Pesan Penting Horoskop Bali, ”Palalintangan”, Harus Tetap Lestari
”Palalintangan” atau horoskop Bali sebagai warisan budaya diyakini masih relevan dalam kehidupan masa kini. Namun, ”palalintangan” semakin digantikan dengan zodiak yang dinilai lebih efisien dalam meramalkan kehidupan.
Oleh
COKORDA YUDISTIRA
·3 menit baca
DENPASAR, KOMPAS — Beragam pesan penting dalam palalintangan atau horoskop Bali diyakini masih relevan diterapkan dalam berbagai sendi kehidupan. Namun, butuh perhatian banyak pihak agar pesan penting palalintangan itu tetap bisa lestari.
Demikianlah benang merah kajian tentang palalintangan pada koleksi Museum Bali di Kota Denpasar, Selasa (15/6/2021). Pemaparan disampaikan I Made Suatjana dengan topik ”Visual Palalintangan pada Koleksi Museum Bali”, Gede Marayana dengan topik ”Makna Palalintangan pada Museum Bali”, dan Ida Bagus Budayoga yang membahas topik ”Upakara Bebayuhan Palalintangan pada Koleksi Museum Bali”.
Palalintangan menjadi salah satu koleksi Museum Bali. Saat ini, jumlahnya ada delapan buah. Sebanyak tujuh koleksi dilukis pada kain. Sementara satu koleksi lainnya dilukis di atas kulit sapi. Seluruh palalintangan berasal dari Desa Kamasan, Gelgel, Kabupaten Klungkung.

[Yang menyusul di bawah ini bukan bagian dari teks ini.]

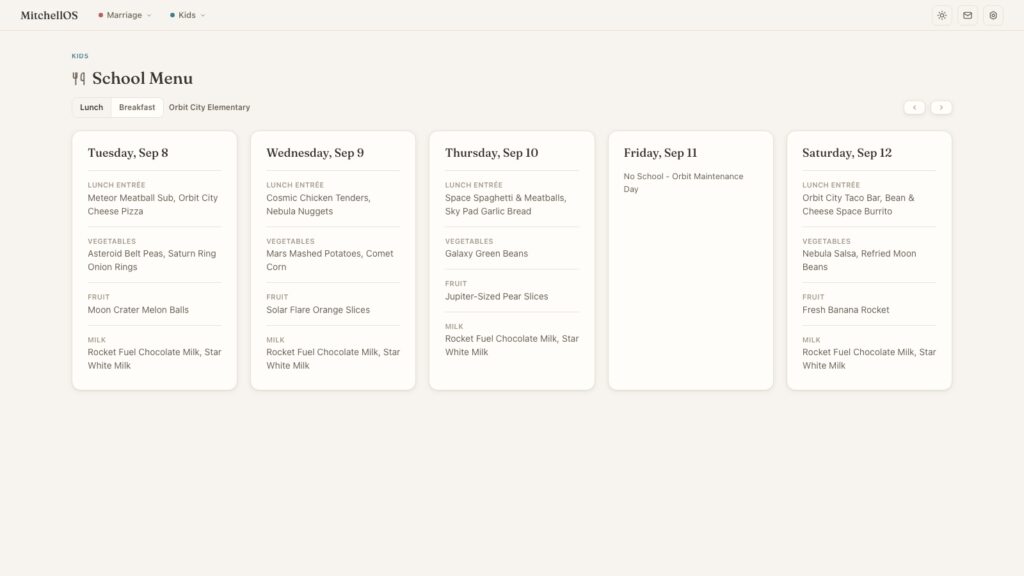Click the fork and knife School Menu icon
This screenshot has width=1024, height=576.
[78, 78]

Palalintangan diidentikkan dengan zodiak dalam kalender Masehi atau shio dalam kalender China. Khusus palalintangan Bali, isinya mengungkap ramalan manusia dari kelahiran berdasarkan pengaruh 35 rasi bintang dengan sistem wewaran, yakni panca wara dan sapta wara pada kalender Bali.
Panca wara mengacu pada umanis, pahing, pon, wage, dan kliwon. Adapun sapta wara terdiri dari radite (Minggu), soma (Senin), anggara (Selasa), budha (Rabu), wraspati (Kamis), sukra (Jumat), dan saniscara (Sabtu).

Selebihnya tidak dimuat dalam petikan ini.